Aviso ao leitor
O texto frequentemente chamado de - Targum Jonathan de Juízes - é uma antiga tradução aramaica interpretativa do livro hebraico de Juízes, pertencente ao Targum Jonathan dos Profetas, especificamente ao conjunto dos Profetas Anteriores. A obra acompanha o texto bíblico, mas pode apresentar paráfrases, esclarecimentos linguísticos e interpretações próprias da tradição judaica antiga. Não constitui um livro bíblico independente nem integra, como obra separada, os cânones protestante, católico romano ou ortodoxo.
ATENÇÃO
O Targum Jonathan sobre Juízes deve ser lido com atenção crítica especial, pois não é uma tradução neutra no sentido moderno, mas um Targum aramaico dos Profetas transmitido dentro da tradição interpretativa judaica. Diferentemente do caso do Pentateuco, aqui a designação “Targum Jonathan” é apropriada: trata-se do targum tradicional dos Nevi’im (Profetas), ligado à recepção judaica antiga desses livros.

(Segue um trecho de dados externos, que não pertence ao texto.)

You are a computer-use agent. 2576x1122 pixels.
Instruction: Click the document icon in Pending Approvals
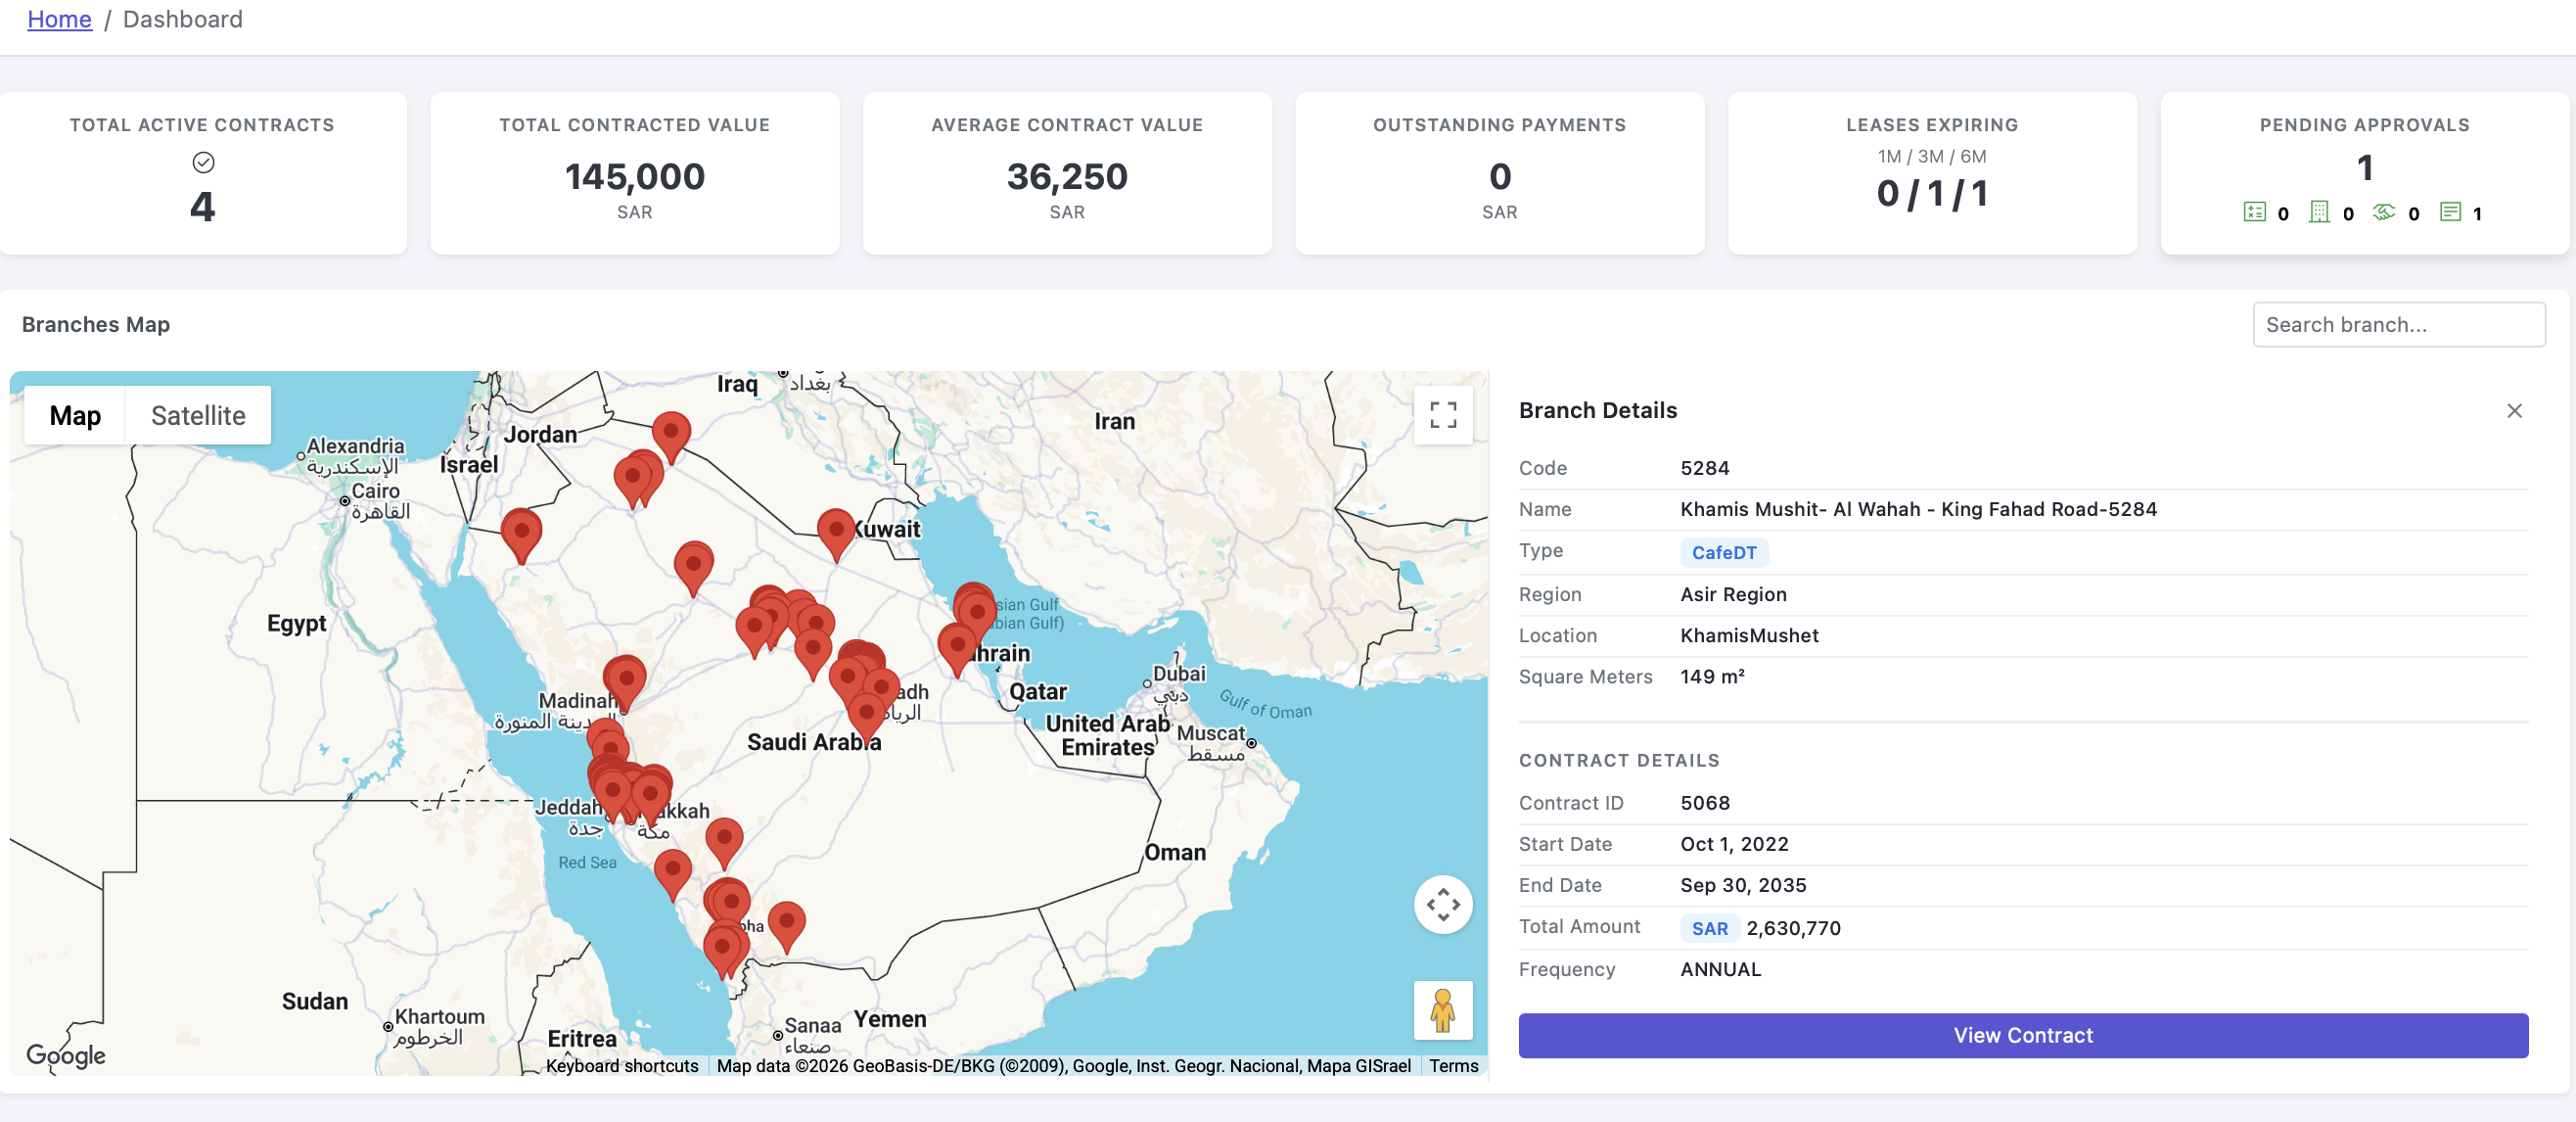point(2450,212)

Sua preservação nesta biblioteca se dá por alto valor histórico, linguístico, exegético e crítico, especialmente para compreender como o livro de Juízes foi recebido, traduzido e interpretado no judaísmo antigo. Recomenda-se leitura com discernimento, cautela e consciência de seu caráter tradutivo-interpretativo, distinguindo entre o texto hebraico base, a mediação aramaica targúmica e os ajustes próprios da tradição interpretativa judaica.

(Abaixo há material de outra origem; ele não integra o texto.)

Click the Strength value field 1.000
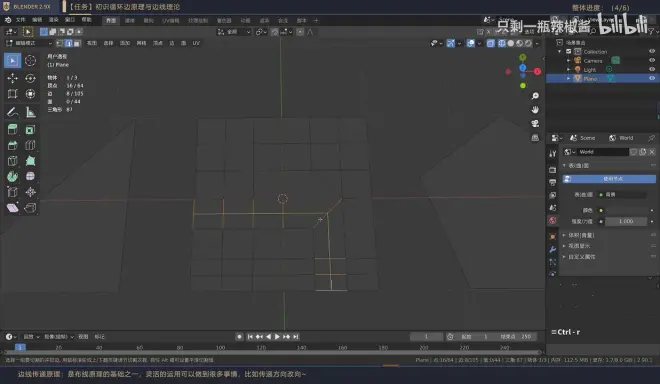The image size is (660, 384). point(626,221)
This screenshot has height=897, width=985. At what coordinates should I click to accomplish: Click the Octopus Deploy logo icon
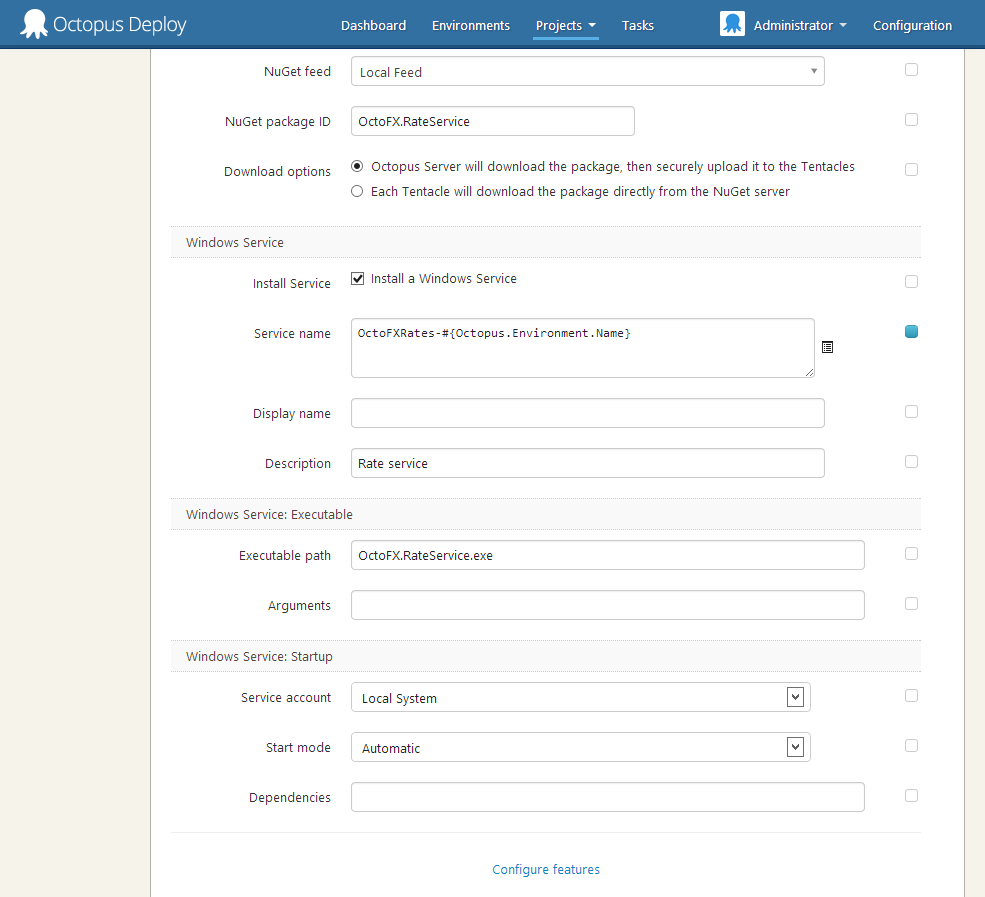[x=34, y=25]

[1] E havia um homem da região montanhosa da casa de Efraim, cujo nome era Micaías.[2] E ele disse a sua mãe: As mil e cem peças de prata que te foram tomadas, pelas quais pronunciaste uma maldição e também falaste diante de mim, eis que a prata está comigo; fui eu quem a tomou. E sua mãe disse: Bendito seja meu filho diante do Senhor.[3] E ele devolveu as mil e cem peças de prata a sua mãe. Então sua mãe disse: Consagrei inteiramente esta prata diante do Senhor, de minha própria mão, para meu filho, a fim de fazer uma imagem esculpida e uma imagem de metal fundido; agora, pois, eu a devolvo a ti.[4] E ele devolveu a prata a sua mãe; e sua mãe tomou duzentas peças de prata e as deu ao ourives, que fez delas uma imagem esculpida e uma imagem de metal fundido; e elas ficaram na casa de Micaías.[5] E o homem Mica possuía uma casa de ídolos; fez um éfode e imagens, e apresentou a oferta de um de seus filhos, que se tornou seu sacerdote.[6] Naqueles dias não havia rei em Israel; cada homem fazia o que era correto aos seus próprios olhos.[7] E havia um jovem de Belém de Judá, da família de Judá; ele era levita e habitava ali.[8] E o homem saiu de sua cidade, de Belém de Judá, para habitar no lugar que encontrasse; e, seguindo seu caminho, chegou à região montanhosa da casa de Efraim, até a casa de Mica.[9] E Mica lhe disse: De onde vens? E ele lhe respondeu: Sou levita de Belém de Judá e vou habitar no lugar que encontrar.[10] E Mica lhe disse: Habita comigo e sê para mim pai e sacerdote; e eu te darei dez peças de prata por ano, um conjunto de vestes e teu sustento. Então o levita entrou.[11] E o levita consentiu em habitar com aquele homem; e o jovem tornou-se para ele como um de seus filhos.[12] E Mica apresentou a oferta do levita, e o jovem tornou-se seu sacerdote e permaneceu na casa de Mica.[13] E Mica disse: Agora sei que o Senhor me fará bem, pois tenho um levita como sacerdote.